The Lowcountry is full of places to both live and boat.
Story by Lisa Allen
It’s no surprise that an area surrounded by water also is populated with a fleet of boating communities. There are dozens to choose from, some better suited to your personality than others. Here’s a list of the offerings:
Hampton Lake doesn’t let its mainland address slow it down when it comes to boating. Its 165-acre freshwater lake includes 7 miles of navigable waterways and 15 miles of shoreline. The lake and approximately 340-acre nature preserve consume more than half of the 900-acre community. Most lakefront homes and lots have backyard boat slips. Doc’s Boathouse offers a variety of watercraft for member use of kayaks, canoes, Carolina Skiffs, Duffy boats and a Sun Tracker. Boats up to 22-feet long with motors up to 25 horsepower can be launched from Doc’s or private docks. Hampton Lake is a consecutive winner of the national Best in American Living Award (BALA) for “Best Community in America” and “Best Community Facility,” among other awards.
Hilton Head Plantation
Hilton Head Plantation covers nearly 4,000 acres that is bounded by the Intracoastal Waterway and Port Royal Sound. The boaters are served by Skull Creek Marina, a full-service marina with immediate access to deep water that can accommodate boats up to 200-feet long.
Long Cove Club
Long Cove Club, a 600-acre community on Broad Creek, features a deep-water marina. It’s up Broad Creek from Calibogue Sound and conveniently located mid-island. Developed in the1980s, the intimate community offers top-rated golf, tennis and boating.
Moss Creek occupies the last parcel on the mainland before the bridge to Hilton Head. It has an inland feel, but it’s just a short trip to Mackey Creek or Port Royal Sound. The community features Fazio golf courses, boating and fishing, pools, a fully equipped equestrian center and access to nature preserves and leisure trails.

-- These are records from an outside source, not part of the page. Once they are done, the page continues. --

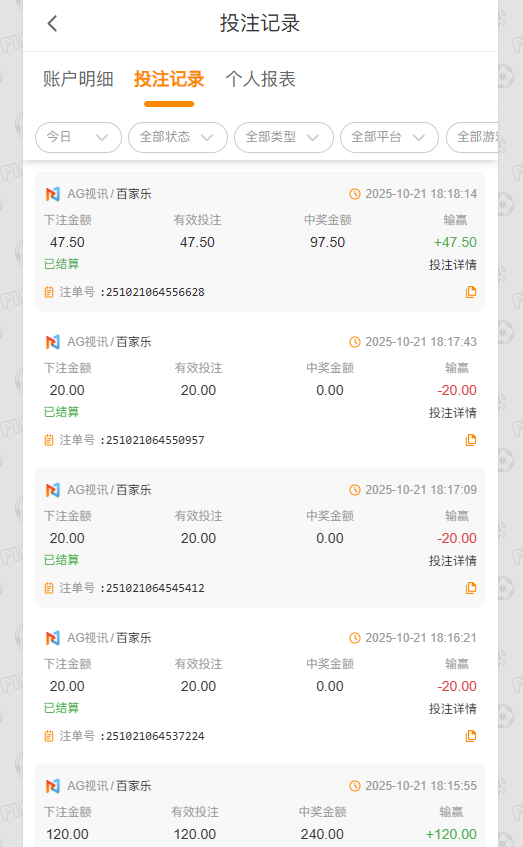Open the 今日 date filter dropdown
523x847 pixels.
click(78, 137)
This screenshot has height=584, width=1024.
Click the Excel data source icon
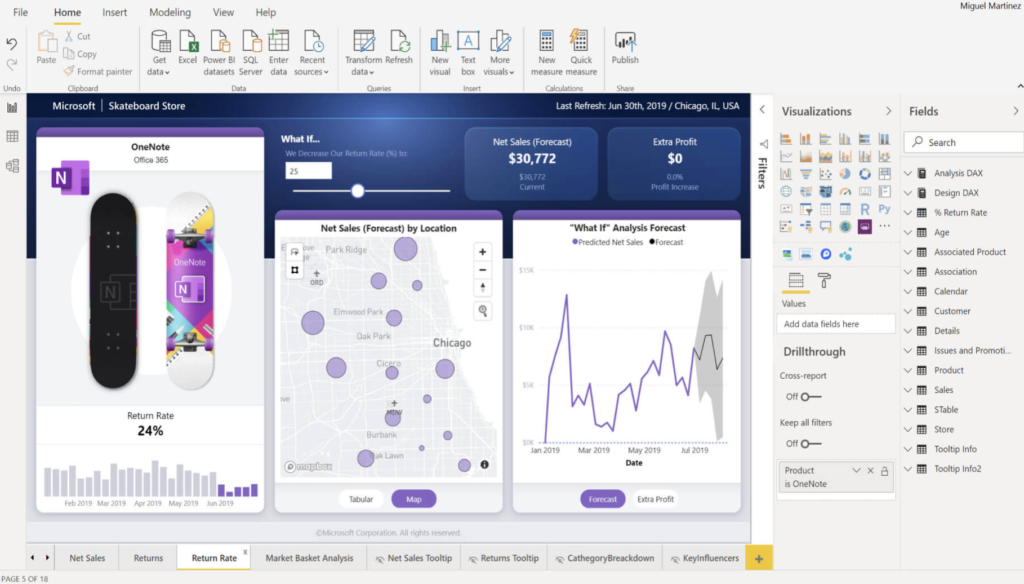pyautogui.click(x=188, y=45)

Bounded by the May, Cooper, and New rivers, Palmetto Bluff features 32 miles of waterfront. Its marina’s name, Wilson Landing, hints of the history of the place. The community includes five-star resort Montage Inn, a town square with shops and restaurants and acres of open space and maritime forests.
Sea Pines Resort
Sea Pines Resort needs little introduction given that it’s featured every year as part of television coverage of the RBC Heritage presented by Boeing. Its red and white lighthouse serves as both the resort’s and Hilton Head’s signature landmark. The Yacht Harbour can accommodate boats from runabouts to 100-foot yachts. The resort’s smaller South Beach Marina offers a variety of rental watercraft and charters. As for Hilton Head yachting scene, Sea Pines was here first.
Shelter Cove Harbour
Shelter Cove Harbour is across from the communities that make up Palmetto Dunes and offers year-round waterfront dining, shopping and entertainment along Broad Creek. The Mediterranean-style village combines shops, restaurants and waterfront activities into one location. Both charter and private boats share the slips. There’s always a lot of activity at Shelter Cove.
Wexford Plantation features a 37-acre inland harbor and is one of two communities on Hilton Head with a consistent 8-foot water level, an important feature because of the island’s 8-foot tides. Voted “Best for Boating” in LINKS magazine 2015 premier properties guide, Wexford’s harbor has direct access to Broad Creek and the Intracoastal Waterway. It features deep canals that enable homeowners to dock boats at their backyards. The community’s harbor is a certified South Carolina Clean Marina and contains 280 boat slips, 138 of which are located behind privately owned homes.
Windmill Harbour is on Calibogue Sound on the northwest tip of Hilton Head. Like Wexford, it also has a lock to eliminate water level fluctuations and currents within the 15-acre, 250-slip harbor, which is well protected from wind. It’s also home to the South Carolina Yacht Club.